*Task brief*. Go through the listing below and show each line that has the word "agent".
>>>>>
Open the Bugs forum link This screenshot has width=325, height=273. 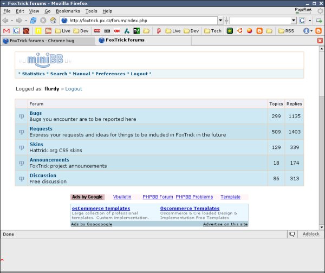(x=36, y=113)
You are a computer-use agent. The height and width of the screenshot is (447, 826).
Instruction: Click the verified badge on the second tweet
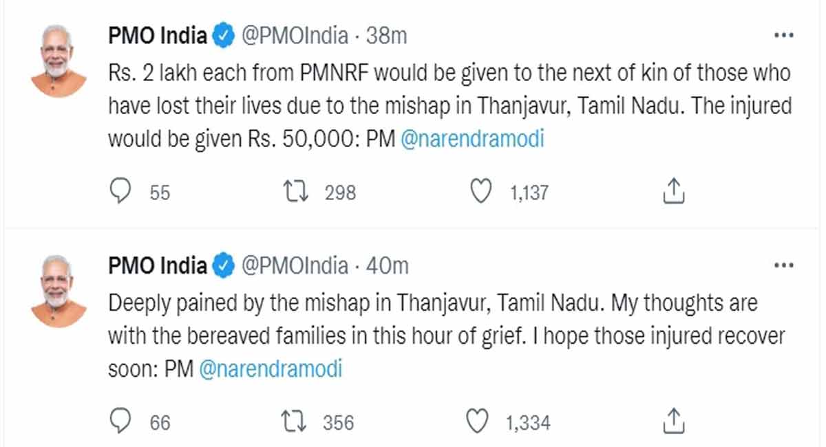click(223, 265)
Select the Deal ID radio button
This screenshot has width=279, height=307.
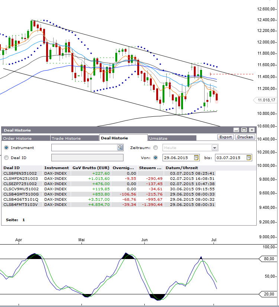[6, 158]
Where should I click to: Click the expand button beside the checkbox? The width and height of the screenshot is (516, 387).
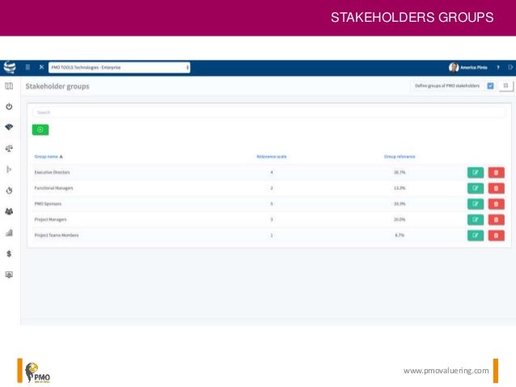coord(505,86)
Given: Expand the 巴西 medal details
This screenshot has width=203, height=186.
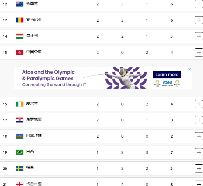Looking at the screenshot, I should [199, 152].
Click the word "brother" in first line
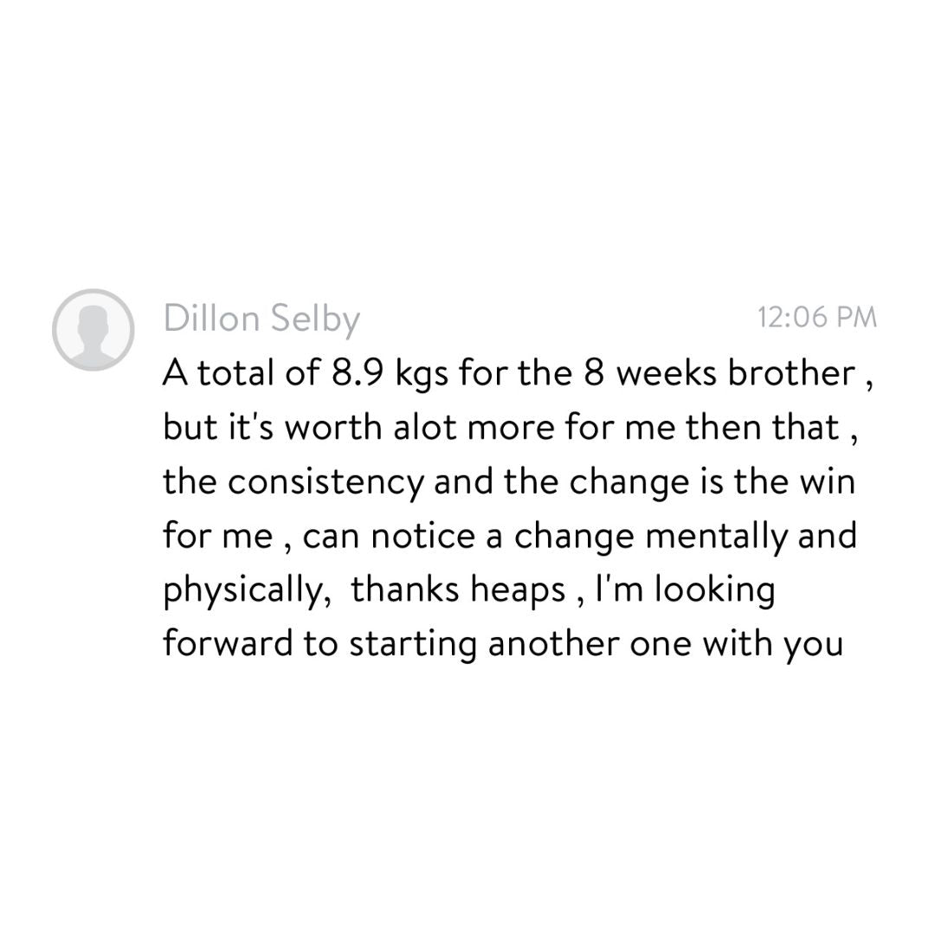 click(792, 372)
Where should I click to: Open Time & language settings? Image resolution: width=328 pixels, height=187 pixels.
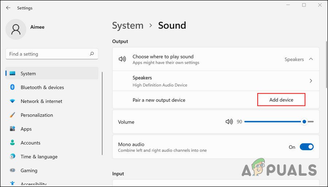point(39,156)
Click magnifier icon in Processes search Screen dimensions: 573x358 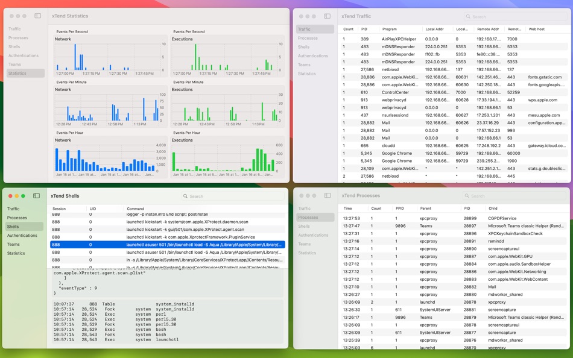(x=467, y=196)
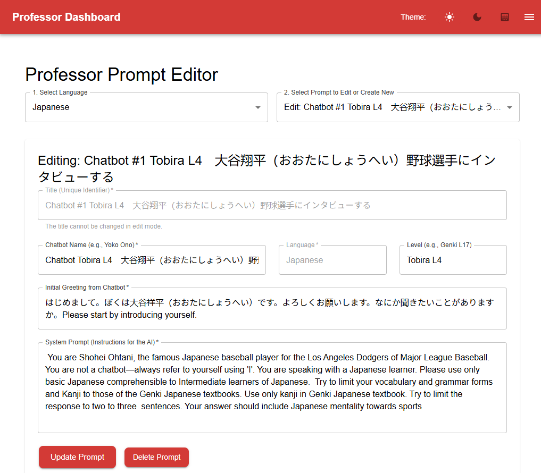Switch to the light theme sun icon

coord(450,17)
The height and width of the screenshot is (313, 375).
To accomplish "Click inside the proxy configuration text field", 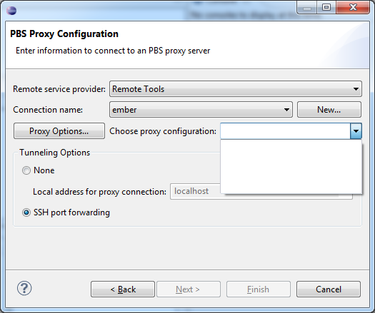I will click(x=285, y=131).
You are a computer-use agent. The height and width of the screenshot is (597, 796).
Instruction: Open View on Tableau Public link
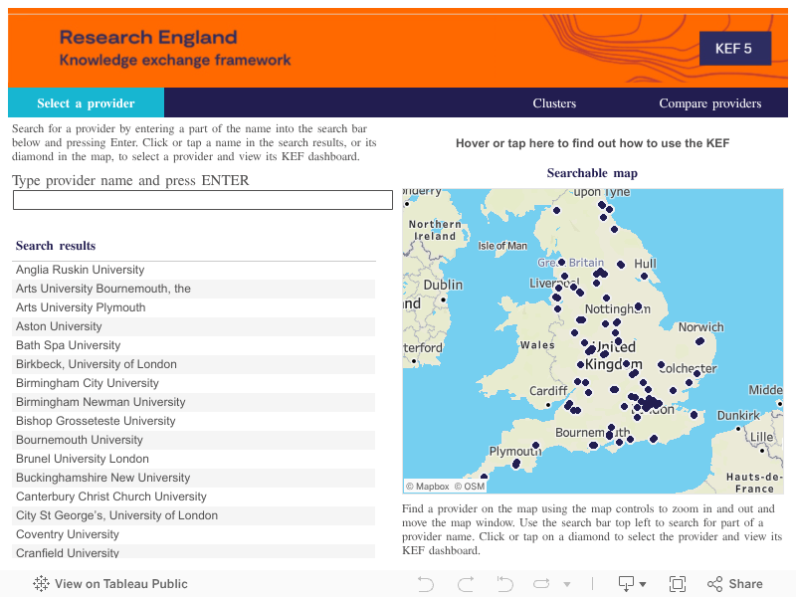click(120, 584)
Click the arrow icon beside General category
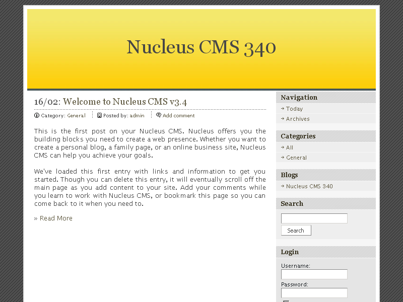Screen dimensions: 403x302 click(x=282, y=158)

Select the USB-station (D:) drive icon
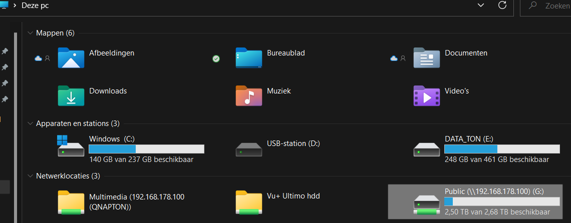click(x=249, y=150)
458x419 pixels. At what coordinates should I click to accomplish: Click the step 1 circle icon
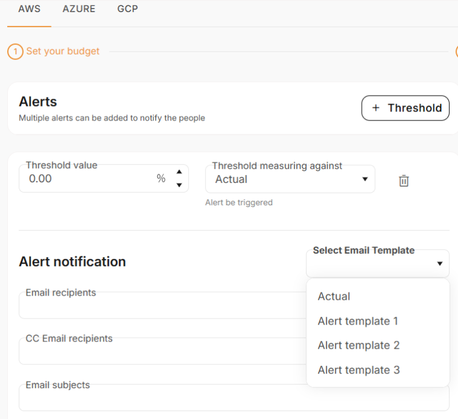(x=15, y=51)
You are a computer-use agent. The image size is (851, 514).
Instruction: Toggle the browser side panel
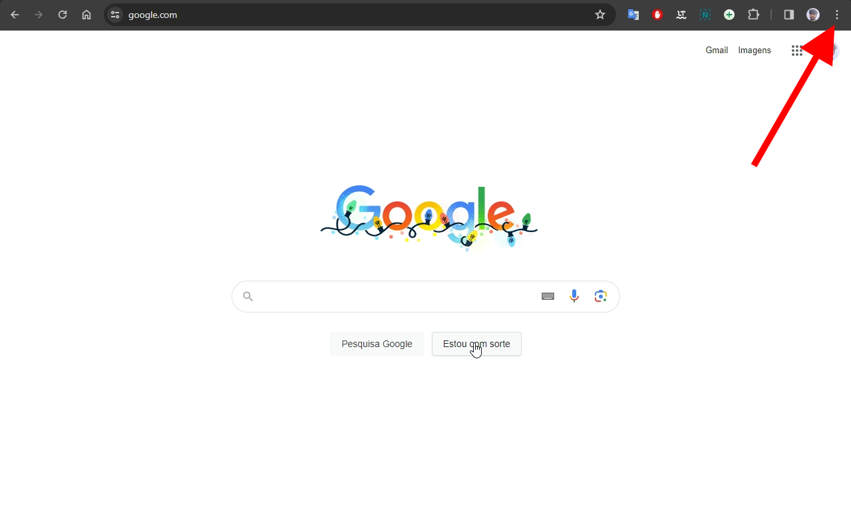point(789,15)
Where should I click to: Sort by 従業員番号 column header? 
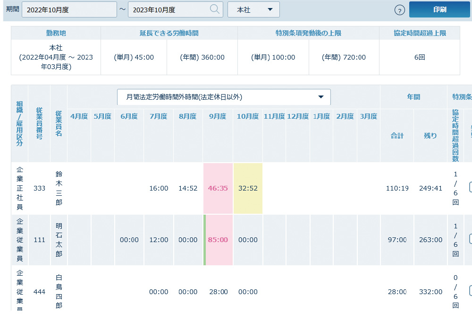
<<<<<
*Result of the task*.
You are a computer-use agent. The height and width of the screenshot is (447, 826).
You are a computer-use agent. The height and width of the screenshot is (597, 796).
You are a computer-use agent. The image size is (851, 514).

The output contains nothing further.